'''

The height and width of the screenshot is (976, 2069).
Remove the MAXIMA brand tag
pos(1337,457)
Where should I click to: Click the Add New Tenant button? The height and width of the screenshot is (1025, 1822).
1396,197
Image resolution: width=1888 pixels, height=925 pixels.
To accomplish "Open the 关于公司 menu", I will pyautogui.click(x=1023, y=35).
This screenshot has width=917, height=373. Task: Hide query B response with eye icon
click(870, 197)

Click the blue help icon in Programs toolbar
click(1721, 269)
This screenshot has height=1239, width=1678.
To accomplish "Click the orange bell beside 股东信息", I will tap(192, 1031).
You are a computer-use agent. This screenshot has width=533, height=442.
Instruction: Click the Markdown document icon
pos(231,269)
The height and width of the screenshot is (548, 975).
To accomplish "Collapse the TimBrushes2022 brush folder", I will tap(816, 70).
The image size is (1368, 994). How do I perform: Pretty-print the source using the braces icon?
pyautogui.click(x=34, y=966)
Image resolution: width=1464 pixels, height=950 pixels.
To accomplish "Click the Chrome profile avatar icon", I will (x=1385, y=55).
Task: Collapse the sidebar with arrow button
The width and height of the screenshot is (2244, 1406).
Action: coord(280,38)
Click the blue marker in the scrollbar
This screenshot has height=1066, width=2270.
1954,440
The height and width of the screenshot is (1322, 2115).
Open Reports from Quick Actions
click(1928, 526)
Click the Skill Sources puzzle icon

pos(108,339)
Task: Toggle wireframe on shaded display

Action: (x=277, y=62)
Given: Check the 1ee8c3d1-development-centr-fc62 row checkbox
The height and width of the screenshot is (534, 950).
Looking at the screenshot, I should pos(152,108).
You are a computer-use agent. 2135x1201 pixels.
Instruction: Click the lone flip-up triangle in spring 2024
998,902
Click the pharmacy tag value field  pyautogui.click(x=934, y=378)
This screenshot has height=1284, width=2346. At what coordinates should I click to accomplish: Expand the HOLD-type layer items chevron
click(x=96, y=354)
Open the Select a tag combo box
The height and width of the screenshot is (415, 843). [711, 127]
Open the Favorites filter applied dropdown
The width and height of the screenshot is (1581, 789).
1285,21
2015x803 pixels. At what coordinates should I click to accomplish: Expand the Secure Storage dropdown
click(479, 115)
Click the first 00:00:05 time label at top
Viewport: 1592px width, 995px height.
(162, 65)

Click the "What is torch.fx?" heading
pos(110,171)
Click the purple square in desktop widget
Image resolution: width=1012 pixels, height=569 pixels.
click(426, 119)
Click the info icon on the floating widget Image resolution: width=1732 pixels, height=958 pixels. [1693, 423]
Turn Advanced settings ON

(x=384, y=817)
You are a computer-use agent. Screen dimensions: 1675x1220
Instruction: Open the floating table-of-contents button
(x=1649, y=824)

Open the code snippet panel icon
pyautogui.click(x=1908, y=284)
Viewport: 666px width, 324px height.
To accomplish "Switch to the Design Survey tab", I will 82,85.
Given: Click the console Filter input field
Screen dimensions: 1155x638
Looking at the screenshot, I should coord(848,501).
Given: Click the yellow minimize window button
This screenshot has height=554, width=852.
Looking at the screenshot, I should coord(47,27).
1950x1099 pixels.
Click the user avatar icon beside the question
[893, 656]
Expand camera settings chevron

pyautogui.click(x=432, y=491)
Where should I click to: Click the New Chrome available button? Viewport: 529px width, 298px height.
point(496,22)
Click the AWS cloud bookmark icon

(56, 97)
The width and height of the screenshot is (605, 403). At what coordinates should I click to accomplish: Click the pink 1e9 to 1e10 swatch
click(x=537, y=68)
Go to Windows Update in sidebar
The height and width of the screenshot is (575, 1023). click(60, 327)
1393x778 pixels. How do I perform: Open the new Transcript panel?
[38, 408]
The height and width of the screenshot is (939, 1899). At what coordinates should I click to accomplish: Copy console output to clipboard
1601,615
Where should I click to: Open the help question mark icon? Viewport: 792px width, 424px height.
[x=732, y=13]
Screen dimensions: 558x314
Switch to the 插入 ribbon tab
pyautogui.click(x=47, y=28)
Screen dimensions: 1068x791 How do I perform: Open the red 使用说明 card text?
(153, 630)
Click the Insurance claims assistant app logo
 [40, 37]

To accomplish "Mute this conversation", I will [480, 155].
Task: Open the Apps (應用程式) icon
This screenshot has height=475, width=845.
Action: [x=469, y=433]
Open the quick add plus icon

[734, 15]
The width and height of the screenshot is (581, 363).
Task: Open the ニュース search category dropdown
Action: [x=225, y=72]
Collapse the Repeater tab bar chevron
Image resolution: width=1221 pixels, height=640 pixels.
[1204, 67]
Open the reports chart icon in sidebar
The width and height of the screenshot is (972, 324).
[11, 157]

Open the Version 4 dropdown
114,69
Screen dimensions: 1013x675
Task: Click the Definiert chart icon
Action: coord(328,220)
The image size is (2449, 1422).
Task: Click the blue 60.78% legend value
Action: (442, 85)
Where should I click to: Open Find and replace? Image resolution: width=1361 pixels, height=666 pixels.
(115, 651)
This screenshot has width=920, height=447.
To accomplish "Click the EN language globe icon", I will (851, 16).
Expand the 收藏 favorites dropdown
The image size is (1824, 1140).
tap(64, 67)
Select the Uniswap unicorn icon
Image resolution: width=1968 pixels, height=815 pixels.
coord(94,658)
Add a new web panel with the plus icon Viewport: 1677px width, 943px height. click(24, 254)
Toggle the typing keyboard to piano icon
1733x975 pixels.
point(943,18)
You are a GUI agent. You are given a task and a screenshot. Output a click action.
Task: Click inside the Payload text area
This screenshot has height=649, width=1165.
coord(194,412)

'''

| Exercise |
Without leaving anything out, repeat the data exactly.

| Response to this exercise |
The height and width of the screenshot is (976, 2069).
Remove the MAXIMA brand tag
pos(1337,457)
Where should I click to: Click the Add New Tenant button? The height and width of the screenshot is (1025, 1822).
1396,197
Image resolution: width=1888 pixels, height=925 pixels.
To accomplish "Open the 关于公司 menu", I will pyautogui.click(x=1023, y=35).
This screenshot has width=917, height=373. Task: Hide query B response with eye icon
click(870, 197)

Click the blue help icon in Programs toolbar
click(1721, 269)
This screenshot has height=1239, width=1678.
To accomplish "Click the orange bell beside 股东信息", I will tap(192, 1031).
You are a computer-use agent. This screenshot has width=533, height=442.
Instruction: Click the Markdown document icon
pos(231,269)
The height and width of the screenshot is (548, 975).
To accomplish "Collapse the TimBrushes2022 brush folder", I will tap(816, 70).
The image size is (1368, 994). How do I perform: Pretty-print the source using the braces icon?
pyautogui.click(x=34, y=966)
Image resolution: width=1464 pixels, height=950 pixels.
To accomplish "Click the Chrome profile avatar icon", I will (x=1385, y=55).
Task: Collapse the sidebar with arrow button
The width and height of the screenshot is (2244, 1406).
Action: coord(280,38)
Click the blue marker in the scrollbar
This screenshot has height=1066, width=2270.
1954,440
The height and width of the screenshot is (1322, 2115).
Open Reports from Quick Actions
click(1928, 526)
Click the Skill Sources puzzle icon

pos(108,339)
Task: Toggle wireframe on shaded display

Action: (x=277, y=62)
Given: Check the 1ee8c3d1-development-centr-fc62 row checkbox
The height and width of the screenshot is (534, 950).
Looking at the screenshot, I should pos(152,108).
You are a computer-use agent. 2135x1201 pixels.
Instruction: Click the lone flip-up triangle in spring 2024
998,902
Click the pharmacy tag value field  pyautogui.click(x=934, y=378)
This screenshot has height=1284, width=2346. At what coordinates should I click to accomplish: Expand the HOLD-type layer items chevron
click(x=96, y=354)
Open the Select a tag combo box
The height and width of the screenshot is (415, 843). [711, 127]
Open the Favorites filter applied dropdown
The width and height of the screenshot is (1581, 789).
1285,21
2015x803 pixels. At what coordinates should I click to accomplish: Expand the Secure Storage dropdown
click(479, 115)
Click the first 00:00:05 time label at top
Viewport: 1592px width, 995px height.
(162, 65)

Click the "What is torch.fx?" heading
pos(110,171)
Click the purple square in desktop widget
Image resolution: width=1012 pixels, height=569 pixels.
click(426, 119)
Click the info icon on the floating widget Image resolution: width=1732 pixels, height=958 pixels. [1693, 423]
Turn Advanced settings ON

(x=384, y=817)
You are a computer-use agent. Screen dimensions: 1675x1220
Instruction: Open the floating table-of-contents button
(x=1649, y=824)

Open the code snippet panel icon
pyautogui.click(x=1908, y=284)
Viewport: 666px width, 324px height.
To accomplish "Switch to the Design Survey tab", I will 82,85.
Given: Click the console Filter input field
Screen dimensions: 1155x638
Looking at the screenshot, I should coord(848,501).
Given: Click the yellow minimize window button
This screenshot has height=554, width=852.
Looking at the screenshot, I should coord(47,27).
1950x1099 pixels.
Click the user avatar icon beside the question
[893, 656]
Expand camera settings chevron

pyautogui.click(x=432, y=491)
Where should I click to: Click the New Chrome available button? Viewport: 529px width, 298px height.
point(496,22)
Click the AWS cloud bookmark icon

(56, 97)
The width and height of the screenshot is (605, 403). At what coordinates should I click to accomplish: Click the pink 1e9 to 1e10 swatch
click(x=537, y=68)
Go to Windows Update in sidebar
The height and width of the screenshot is (575, 1023). click(60, 327)
1393x778 pixels. How do I perform: Open the new Transcript panel?
[38, 408]
The height and width of the screenshot is (939, 1899). At what coordinates should I click to accomplish: Copy console output to clipboard
1601,615
Where should I click to: Open the help question mark icon? Viewport: 792px width, 424px height.
[x=732, y=13]
Screen dimensions: 558x314
Switch to the 插入 ribbon tab
pyautogui.click(x=47, y=28)
Screen dimensions: 1068x791 How do I perform: Open the red 使用说明 card text?
(153, 630)
Click the Insurance claims assistant app logo
 [40, 37]

To accomplish "Mute this conversation", I will [480, 155].
Task: Open the Apps (應用程式) icon
This screenshot has height=475, width=845.
Action: [x=469, y=433]
Open the quick add plus icon

[734, 15]
The width and height of the screenshot is (581, 363).
Task: Open the ニュース search category dropdown
Action: [x=225, y=72]
Collapse the Repeater tab bar chevron
Image resolution: width=1221 pixels, height=640 pixels.
[1204, 67]
Open the reports chart icon in sidebar
The width and height of the screenshot is (972, 324).
[11, 157]

Open the Version 4 dropdown
114,69
Screen dimensions: 1013x675
Task: Click the Definiert chart icon
Action: coord(328,220)
The image size is (2449, 1422).
Task: Click the blue 60.78% legend value
Action: (442, 85)
Where should I click to: Open Find and replace? Image resolution: width=1361 pixels, height=666 pixels.
(115, 651)
This screenshot has width=920, height=447.
To accomplish "Click the EN language globe icon", I will (851, 16).
Expand the 收藏 favorites dropdown
The image size is (1824, 1140).
tap(64, 67)
Select the Uniswap unicorn icon
Image resolution: width=1968 pixels, height=815 pixels.
coord(94,658)
Add a new web panel with the plus icon Viewport: 1677px width, 943px height. click(24, 254)
Toggle the typing keyboard to piano icon
1733x975 pixels.
point(943,18)
You are a GUI agent. You are given a task and a screenshot. Output a click action.
Task: Click inside the Payload text area
This screenshot has height=649, width=1165.
coord(194,412)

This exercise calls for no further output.